Por lo demás, las estructuras gubernamentales de Italia, España y Francia, a juzgar por los escándalos revelados en años recientes, están corroídas por dineros sucios, favores prostituidos y fortunas inexplicables (véase la reveladora llamada de atención hecha en octubre del año pasado en Ginebra por siete jueces europeos (--Proceso, 9 de marzo-- sobre la resistencia de las clases políticas del Viejo Continente a tomar medidas eficaces contra la corrupción, así como el tamaño que los magistrados le asignan al fenómeno). En Japón son casi cíclicas las revelaciones sobre vínculos entre el gobierno y las mafias. La apacible Suiza ha perdido su imagen de relojería de lujo y añosa bóveda de seguridad; hoy, en cambio, se sabe que es una de las cloacas donde se atesoran los fondos delictivos procedentes por igual de países ricos que de naciones pobres.
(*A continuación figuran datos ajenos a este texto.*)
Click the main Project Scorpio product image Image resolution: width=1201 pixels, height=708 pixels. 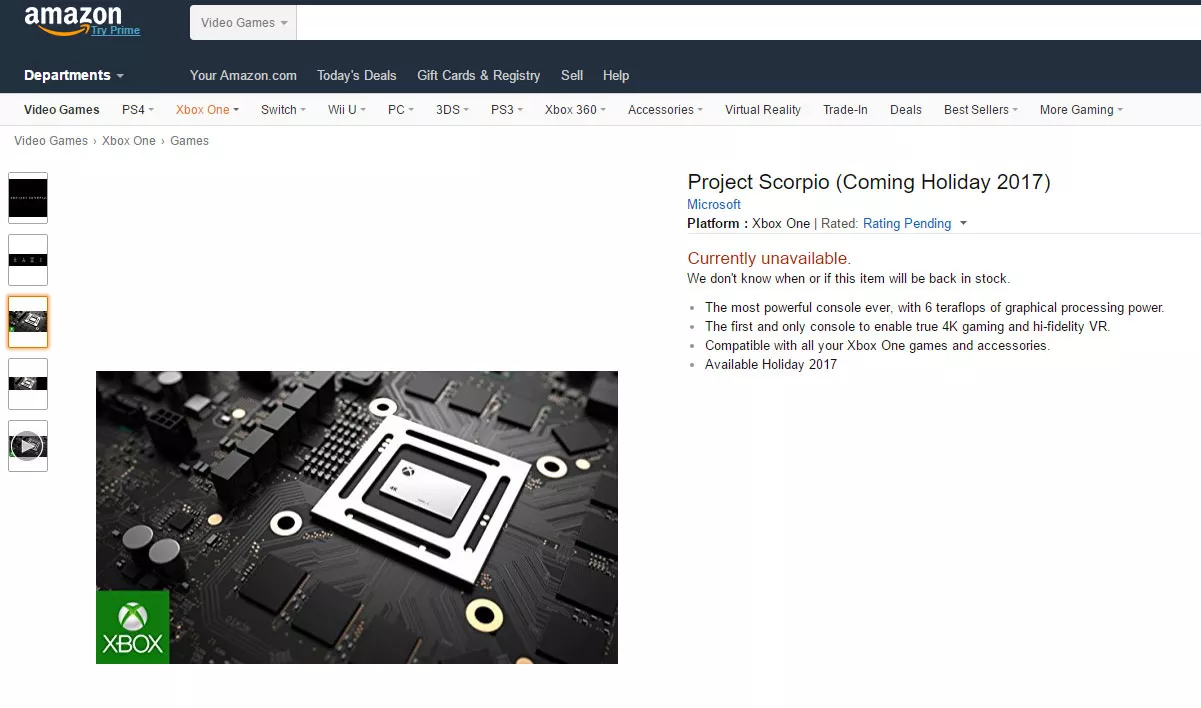coord(357,517)
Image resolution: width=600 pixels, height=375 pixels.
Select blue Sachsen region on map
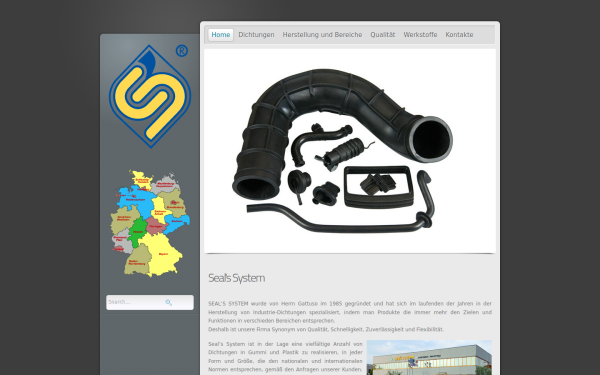pos(177,222)
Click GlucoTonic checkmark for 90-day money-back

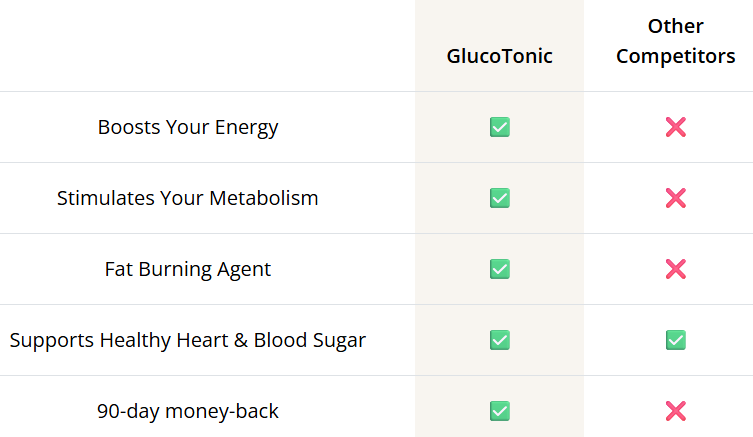[x=500, y=411]
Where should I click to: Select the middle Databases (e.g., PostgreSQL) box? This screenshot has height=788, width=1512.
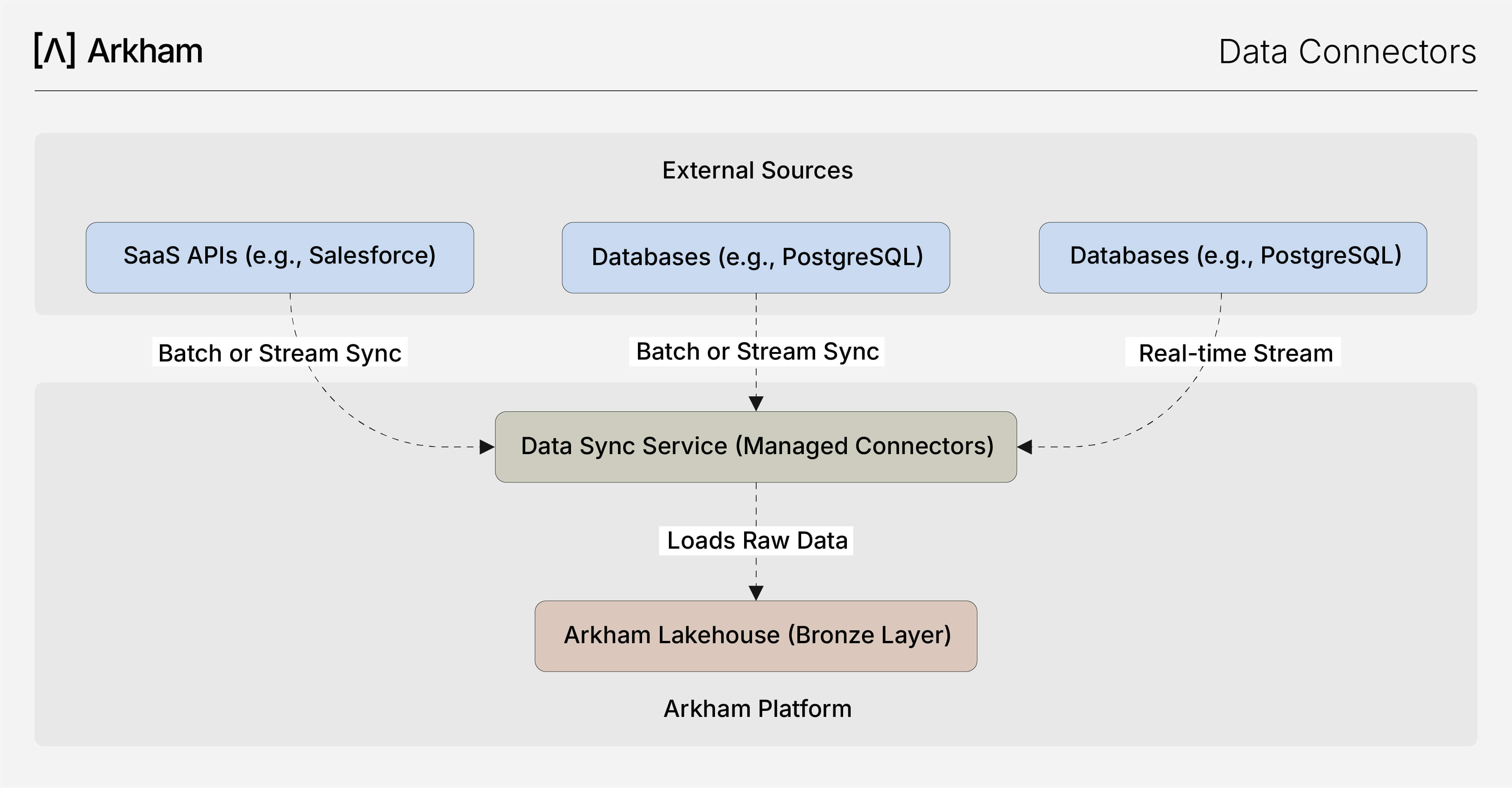[x=756, y=257]
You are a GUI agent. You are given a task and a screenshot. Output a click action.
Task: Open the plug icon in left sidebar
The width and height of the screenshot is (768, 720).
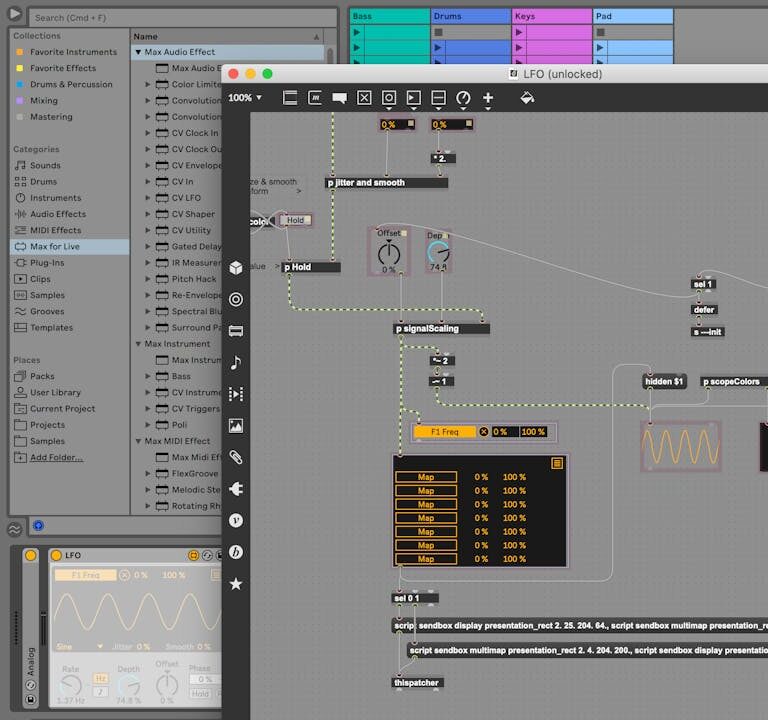coord(236,489)
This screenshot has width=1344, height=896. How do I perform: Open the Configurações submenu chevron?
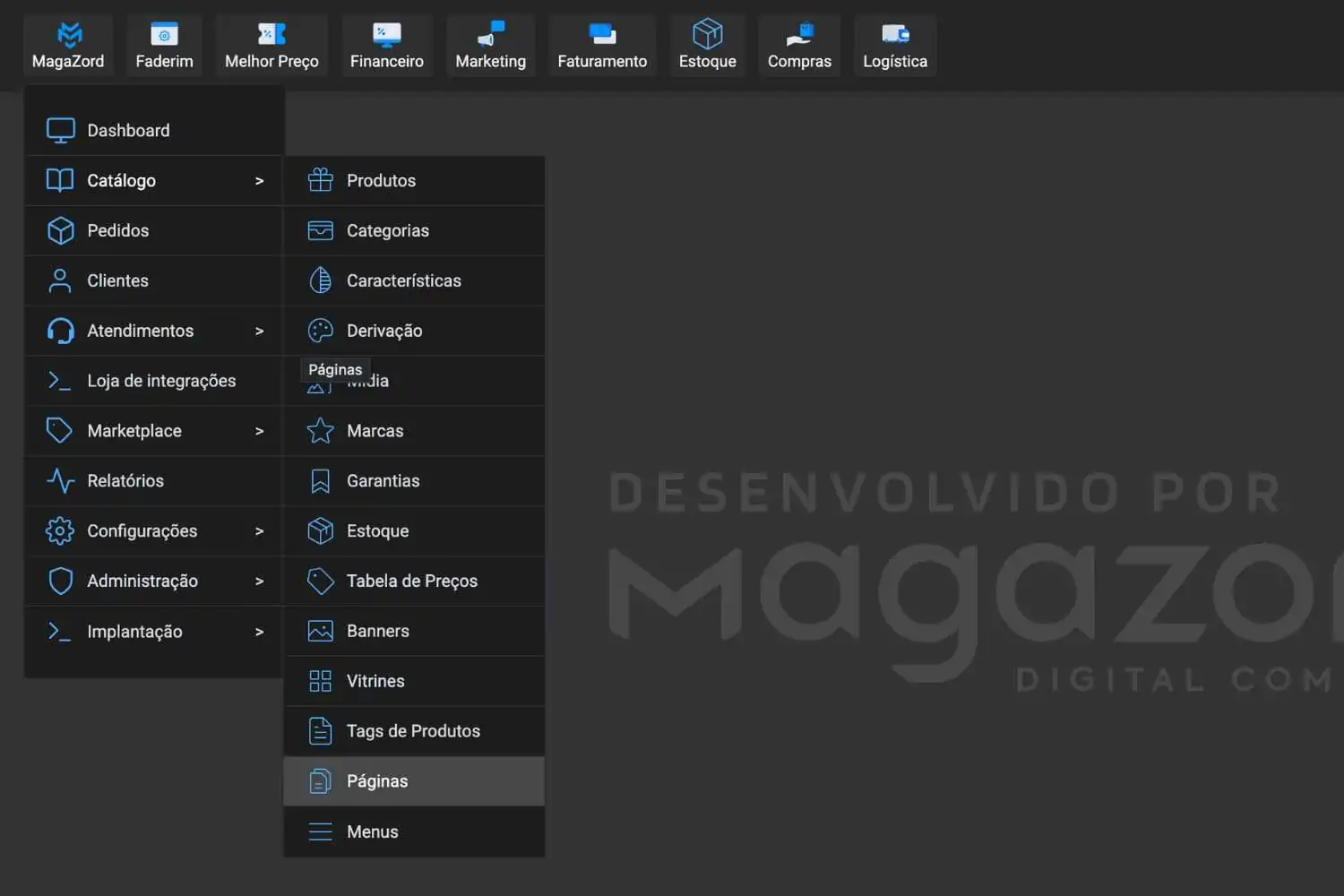(260, 530)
La alta delincuencia globalizada se desenvuelve necesariamente entre consejos de administración y ministerios, entre Mercedes Benz y mancuernillas de oro. Para acceder a sus misterios es preciso ser de buena cuna o llegar, después de una guerra implacable --``superación personal'', que le llaman-- a la posición en que resulta indoloro el precio de los boletos de avión de primera clase o el ticket de estacionamiento del jet privado.
Advenedizos y enriquecidos de último minuto, favor de abstenerse: para tener amigos entre los banqueros de las Bahamas, las islas Caimán o Luxemburgo, gestionar contratos millonarios con el gobierno, obtener fondos ilegítimos para el partido o tramitar la amnesia del fisco y las aduanas, no basta con traer una pluma Mont Blanc en el bolsillo o mantener en el refrigerador tres kilos de langosta y unas botellas de Veuve de Clicqot, y ni siquiera llenarle de putas caras el cuarto de hotel a algún destacado funcionario extranjero. La clase de posición que se requiere para cerrar tales operaciones nace, necesariamente, en el seno del poder político y económico.